Le Cnom se réjouit de constater que « la baisse du nombre de médecins en activité est désormais derrière nous ». Dans son décompte, 245 847 médecins étaient en activité au 1er janvier dernier, tous modes d’exercice confondus, un nombre en hausse de 1,9 %. D’ici 2040, une progression de l’ordre de 40 % fait consensus, indique aussi l’ordre. La population des médecins en exercice se rajeunit et se féminise (50,5 % de femmes), mais inégalement sur le territoire. Les centres-villes et agglomérations restent majoritairement plus jeunes. Sur une quinzaine d’années, la proportion de généralistes inscrits à l’Ordre en activité est passée de 48 % à 41,8 %, tandis que celle des spécialistes augmentait de plus de 8 points.
Concernant les ORL, la démographie semble également repartir à la hausse mais très faiblement sur un an : + 0,9 %, soit 2 366 spécialistes en exercice. Pour mémoire, leur nombre était en recul de 3,3 % entre 2024 et 2025 et de 1,7 % sur l’année précédente. La pyramide des âges, comme les densités par départements ne traduisent pas (encore) une reprise démographique.
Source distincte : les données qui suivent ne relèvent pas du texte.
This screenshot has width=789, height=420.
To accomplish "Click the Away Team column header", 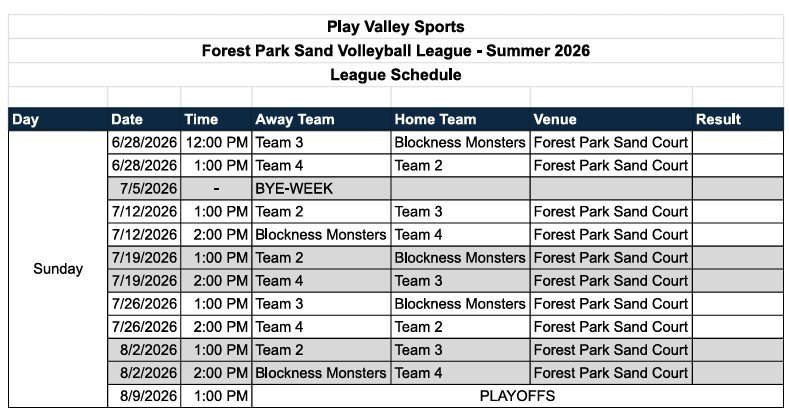I will 321,119.
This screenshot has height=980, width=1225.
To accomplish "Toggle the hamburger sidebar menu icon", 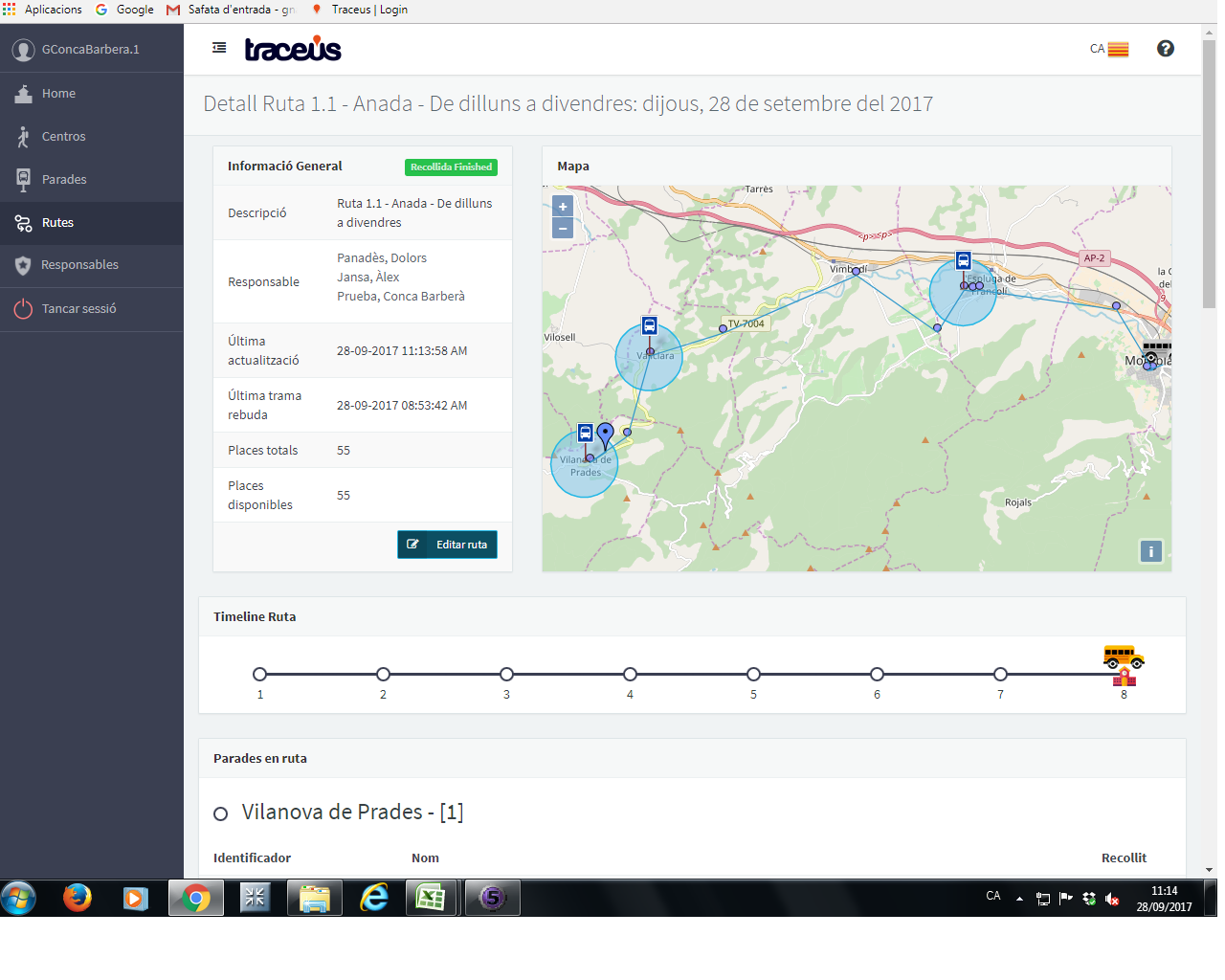I will tap(219, 48).

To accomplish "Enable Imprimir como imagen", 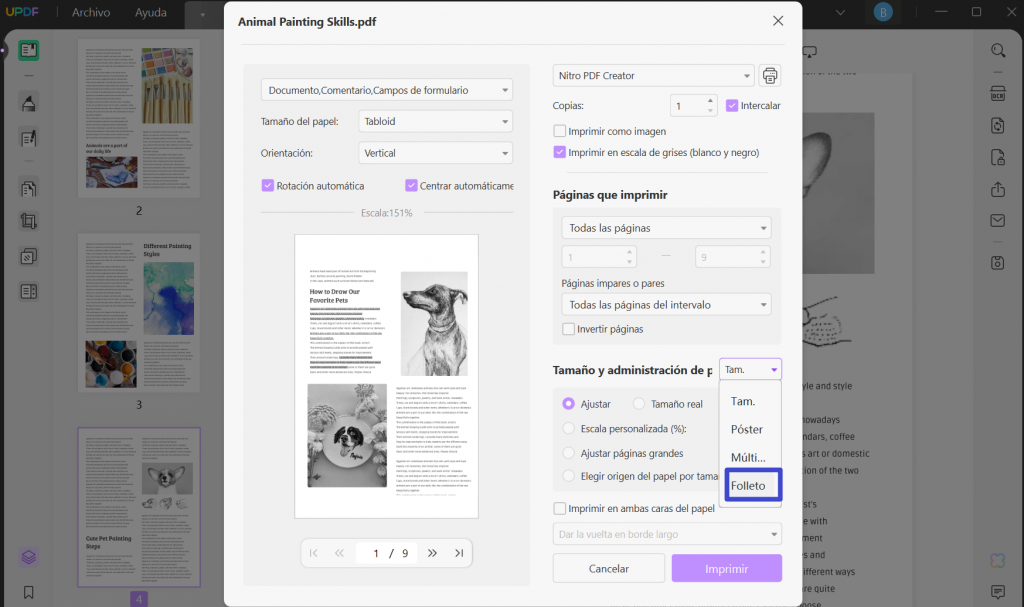I will coord(562,130).
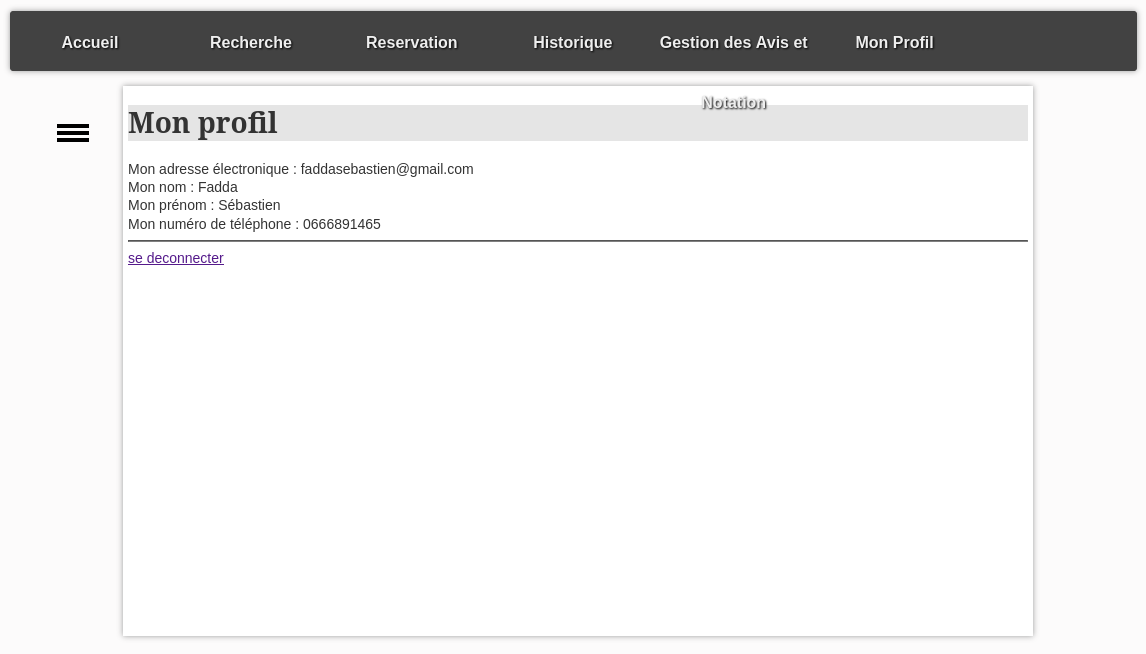Screen dimensions: 1146x654
Task: Open the Accueil navigation item
Action: 89,42
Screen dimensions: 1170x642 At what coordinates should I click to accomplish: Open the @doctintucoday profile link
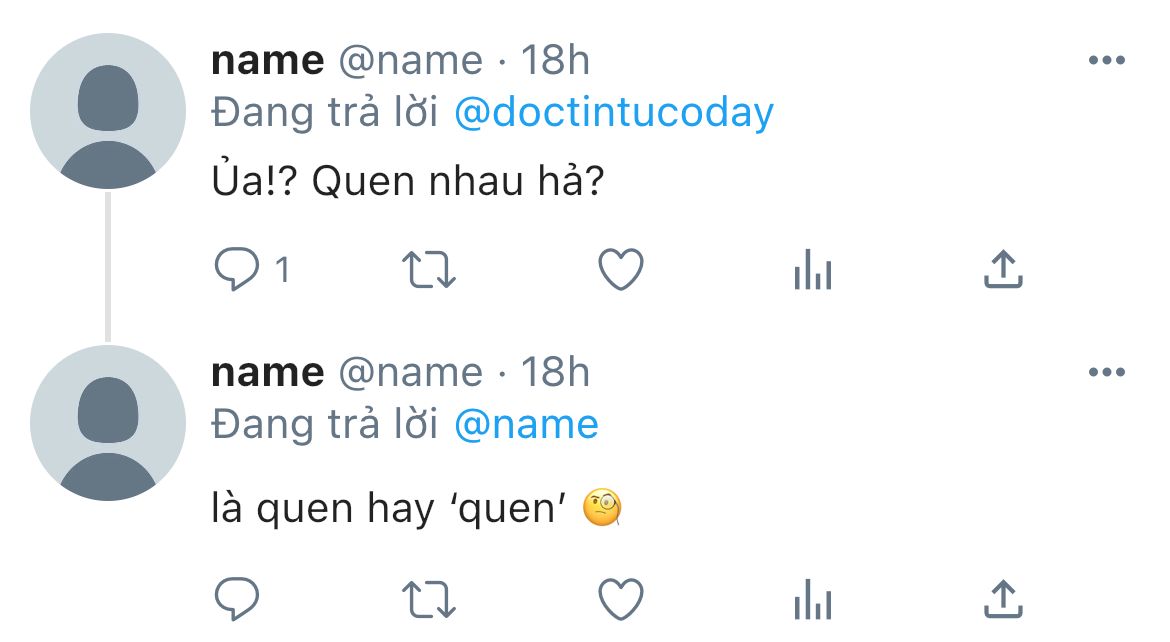pos(613,113)
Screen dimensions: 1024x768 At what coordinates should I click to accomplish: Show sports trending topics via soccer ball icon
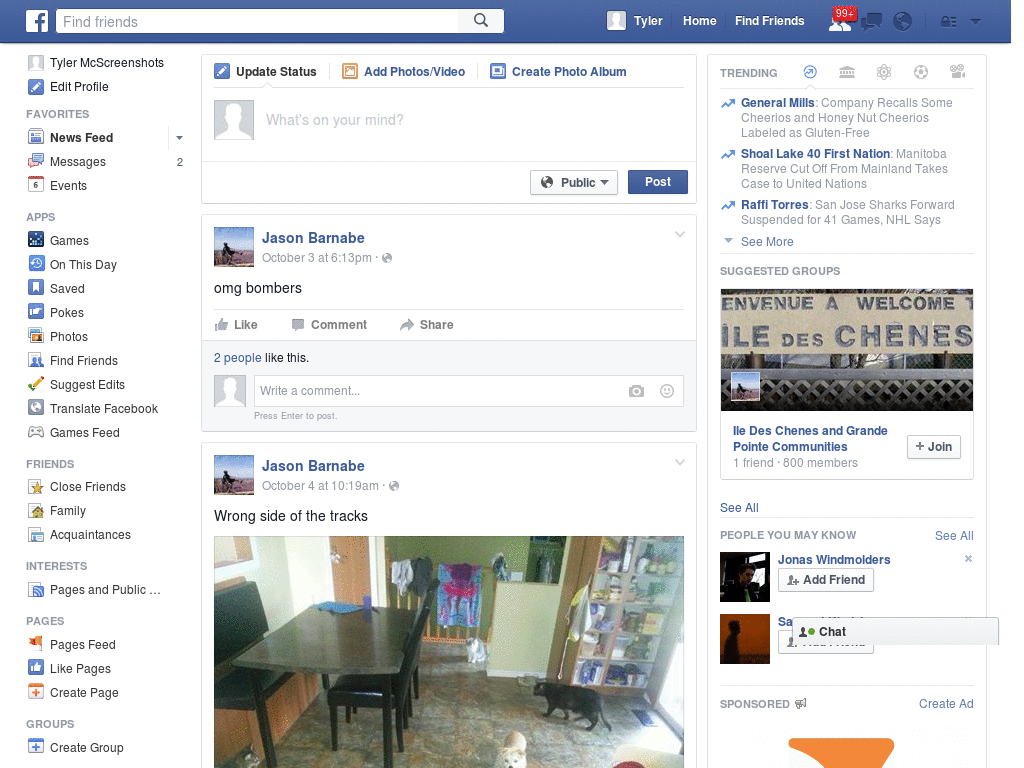pos(921,72)
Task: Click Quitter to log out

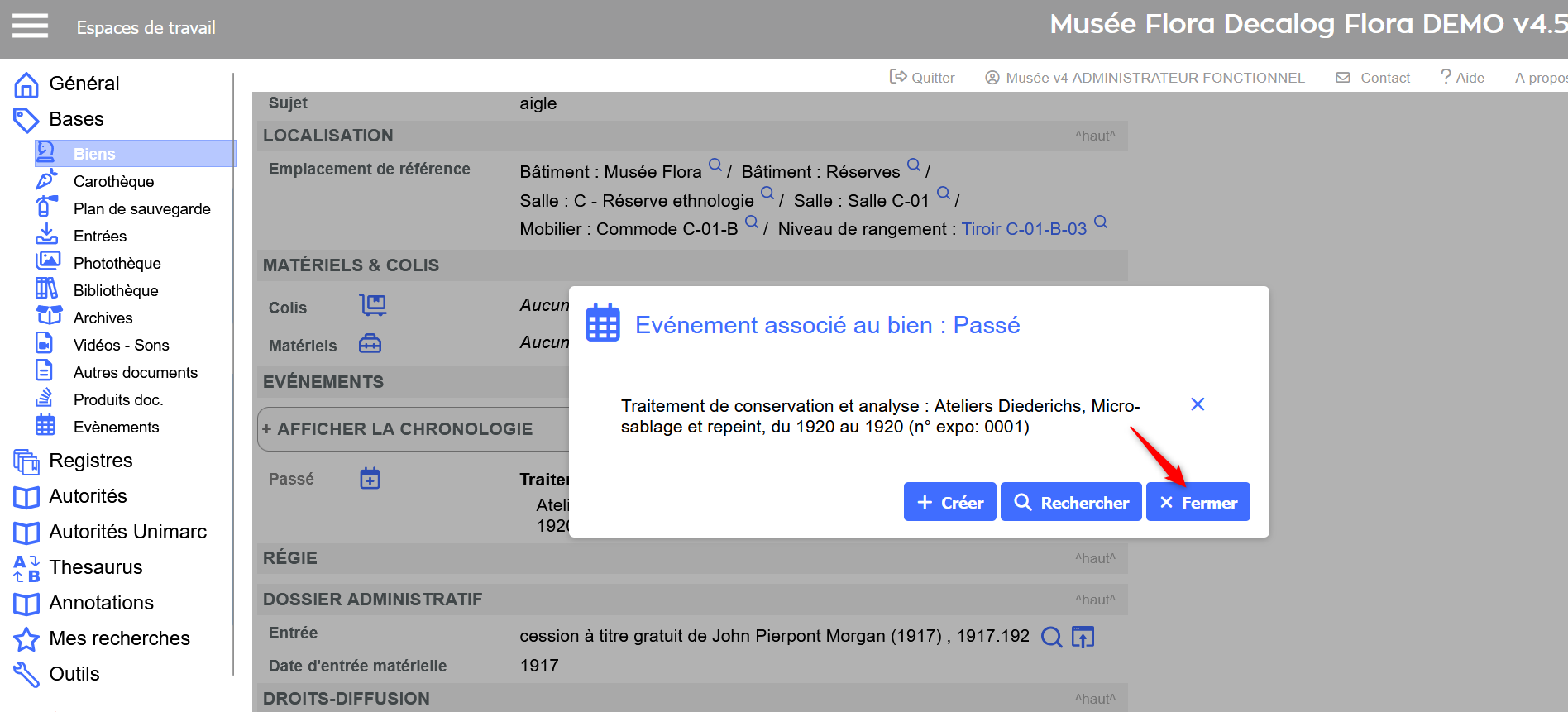Action: (922, 78)
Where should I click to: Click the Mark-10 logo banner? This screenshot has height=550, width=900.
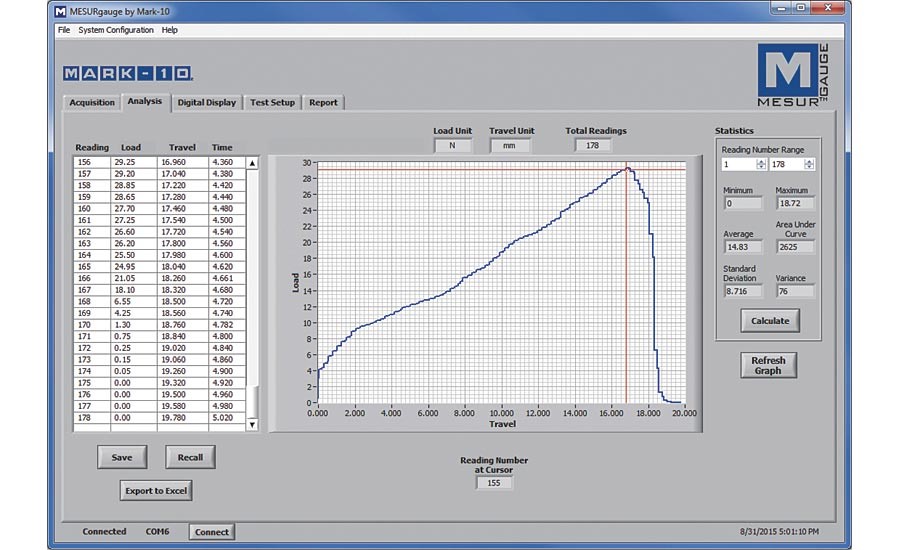pyautogui.click(x=127, y=73)
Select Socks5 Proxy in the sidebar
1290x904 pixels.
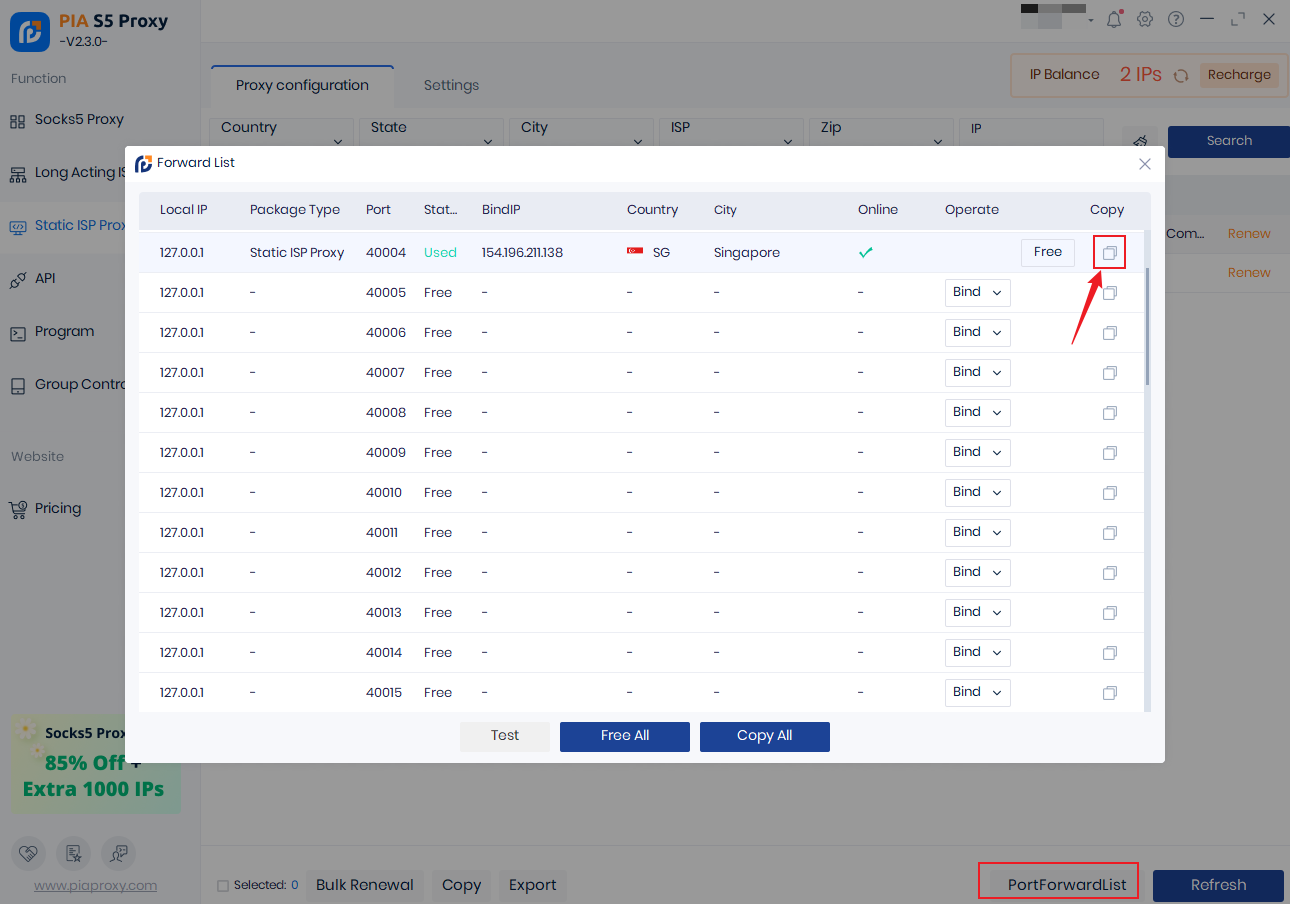click(79, 120)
La densité moyenne est stable : 2,83 ORL pour 100 000 habitants pour toute la France.
La densité de spécialistes en ORL est toujours décroissante dans une majorité de départements par comparaison avec 2010, mais quelques-uns font exception : les Hautes-Alpes, l’Ardèche, les Bouches-du-Rhône, la Charente-Maritime (+22,9 %), la Corrèze (+16 %), l’Ille-et-Vilaine, la Meurthe-et-Moselle (+21,1 %), le Nord, le Rhône, la Vendée et la Guadeloupe.
A contrario, sur 15 ans, certains territoires ont vu leur nombre d’ORL diminuer de façon drastique comme l’Allier (-60,5 %), les Alpes-de-Haute-Provence (-59,1 %), l’Aveyron (-56 %), la Charente (-70 %), le Lot-et-Garonne (-71,4 %), la Mayenne (-65 %), la Meuse (-57,7 %), l’Orne (-58,8 %), les Hautes-Pyrénées (-60 %) ou les Vosges (-58,8 %).